UK banks have much to fear from latest probe
By Chris Hughes
The author is a Reuters Breakingviews columnist. The opinions expressed are his own.
The latest competition review of UK banking should aim to be the last. An antitrust probe in 2000 led to limited price controls after concluding that British lenders made excess profit. There were two more big investigations after the financial crisis. Yet concerns about market inefficiencies persist. That suggests the Competition and Markets Authority should do something radical this time.
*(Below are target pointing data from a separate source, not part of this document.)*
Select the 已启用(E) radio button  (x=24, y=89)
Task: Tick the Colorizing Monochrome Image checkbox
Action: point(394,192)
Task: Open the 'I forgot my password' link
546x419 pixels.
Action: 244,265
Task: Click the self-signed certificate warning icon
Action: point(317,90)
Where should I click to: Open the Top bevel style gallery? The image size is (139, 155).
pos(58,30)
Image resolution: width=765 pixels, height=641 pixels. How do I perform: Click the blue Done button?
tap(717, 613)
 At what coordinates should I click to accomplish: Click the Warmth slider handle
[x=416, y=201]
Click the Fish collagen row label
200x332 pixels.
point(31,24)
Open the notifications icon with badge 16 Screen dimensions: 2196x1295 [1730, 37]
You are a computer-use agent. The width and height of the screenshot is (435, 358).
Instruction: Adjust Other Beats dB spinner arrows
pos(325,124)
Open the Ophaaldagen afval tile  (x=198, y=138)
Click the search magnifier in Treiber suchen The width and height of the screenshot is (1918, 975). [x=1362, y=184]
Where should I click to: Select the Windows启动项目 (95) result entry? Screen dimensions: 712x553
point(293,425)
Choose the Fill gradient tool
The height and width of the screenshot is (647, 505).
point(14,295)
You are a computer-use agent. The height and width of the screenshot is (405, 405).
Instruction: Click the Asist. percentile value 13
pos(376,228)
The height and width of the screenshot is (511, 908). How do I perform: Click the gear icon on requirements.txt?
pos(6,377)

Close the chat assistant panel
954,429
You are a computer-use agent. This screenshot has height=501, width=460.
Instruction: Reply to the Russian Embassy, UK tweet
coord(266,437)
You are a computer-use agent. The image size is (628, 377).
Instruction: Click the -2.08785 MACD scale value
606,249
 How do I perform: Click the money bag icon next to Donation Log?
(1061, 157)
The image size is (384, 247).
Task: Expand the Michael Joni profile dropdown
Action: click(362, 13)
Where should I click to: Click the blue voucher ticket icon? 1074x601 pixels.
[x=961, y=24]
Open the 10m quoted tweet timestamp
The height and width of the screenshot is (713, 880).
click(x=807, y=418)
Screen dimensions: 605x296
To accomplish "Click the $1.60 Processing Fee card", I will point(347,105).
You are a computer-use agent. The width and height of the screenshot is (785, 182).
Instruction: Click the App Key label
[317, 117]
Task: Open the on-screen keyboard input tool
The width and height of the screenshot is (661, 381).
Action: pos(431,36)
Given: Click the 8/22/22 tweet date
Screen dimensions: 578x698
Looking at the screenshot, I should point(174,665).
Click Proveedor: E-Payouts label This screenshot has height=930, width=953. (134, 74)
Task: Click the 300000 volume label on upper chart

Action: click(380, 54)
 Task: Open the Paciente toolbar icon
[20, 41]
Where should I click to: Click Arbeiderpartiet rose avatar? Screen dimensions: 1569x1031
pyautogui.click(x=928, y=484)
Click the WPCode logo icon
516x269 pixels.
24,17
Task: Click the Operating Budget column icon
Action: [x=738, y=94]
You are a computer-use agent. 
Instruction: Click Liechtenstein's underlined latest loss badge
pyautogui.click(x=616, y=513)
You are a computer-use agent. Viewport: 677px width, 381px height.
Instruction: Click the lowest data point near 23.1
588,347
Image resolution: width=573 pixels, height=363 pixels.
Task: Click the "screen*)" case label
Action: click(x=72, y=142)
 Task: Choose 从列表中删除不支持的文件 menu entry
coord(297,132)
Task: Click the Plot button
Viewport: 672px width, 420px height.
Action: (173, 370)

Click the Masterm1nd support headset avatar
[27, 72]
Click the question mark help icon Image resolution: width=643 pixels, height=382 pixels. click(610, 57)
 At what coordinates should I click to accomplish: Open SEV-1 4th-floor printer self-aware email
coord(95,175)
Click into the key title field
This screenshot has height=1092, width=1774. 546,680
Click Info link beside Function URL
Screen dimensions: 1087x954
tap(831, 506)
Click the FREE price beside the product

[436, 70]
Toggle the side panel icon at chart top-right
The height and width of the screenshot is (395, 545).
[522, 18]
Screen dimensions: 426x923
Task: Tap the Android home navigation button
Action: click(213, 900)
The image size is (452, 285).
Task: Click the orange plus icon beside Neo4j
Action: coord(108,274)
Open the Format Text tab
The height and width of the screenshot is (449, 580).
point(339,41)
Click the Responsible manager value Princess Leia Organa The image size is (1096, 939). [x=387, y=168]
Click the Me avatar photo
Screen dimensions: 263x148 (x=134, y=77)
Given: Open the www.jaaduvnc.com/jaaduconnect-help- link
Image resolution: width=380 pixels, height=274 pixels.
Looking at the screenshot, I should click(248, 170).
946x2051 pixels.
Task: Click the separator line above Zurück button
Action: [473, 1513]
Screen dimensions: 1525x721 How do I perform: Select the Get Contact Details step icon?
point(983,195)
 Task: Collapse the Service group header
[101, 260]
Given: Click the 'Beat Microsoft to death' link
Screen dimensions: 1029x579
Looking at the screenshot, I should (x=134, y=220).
The CMA says it is minded to conduct a comprehensive investigation of UK banking later this year. The industry is at least as oligopolistic as it was 14 years ago. Barclays, HSBC, Lloyds Banking Group and Royal Bank of Scotland have 77 percent of personal accounts and 85 percent of small-business banking.
So-called challenger banks have emerged from disposals by Lloyds and RBS as mandated by the European Commission. But the market has become more concentrated, especially in mortgages, after Lloyds swallowed Halifax and Bank of Scotland and several former building societies collapsed. Customer dissatisfaction is high. Yet just 4 percent of SME customers and 3 percent of personal customers switch accounts annually. The banks say things are already changing for the better. Twas ever thus.
Having more players, each with roughly equal market power, would be a better market structure. But how to get there? The CMA can force divestments – it broke up airports group BAA. Selling Gatwick is one thing; dismantling a big bank is another. The recent carve-outs have shown the difficulty of such moves, as Sanford Bernstein notes.
The obvious remedy would be to promote transparency. Personal banking is generally provided on a fee-free basis. Banks have traditionally recouped the cost elsewhere, in particular overdraft fees and cross-selling (or mis-selling) products like insurance. As a result, customers cannot make informed choices as they do not know the price of what they are buying.
Forcing banks to charge the economic cost of their services would kill free banking and cause a stink. But it would enable genuine price comparison and informed switching. The CMA, being independent, is the only body that could realistically make it happen. If it did, investors could expect profits to fall. But consumers could expect competition and standards to rise.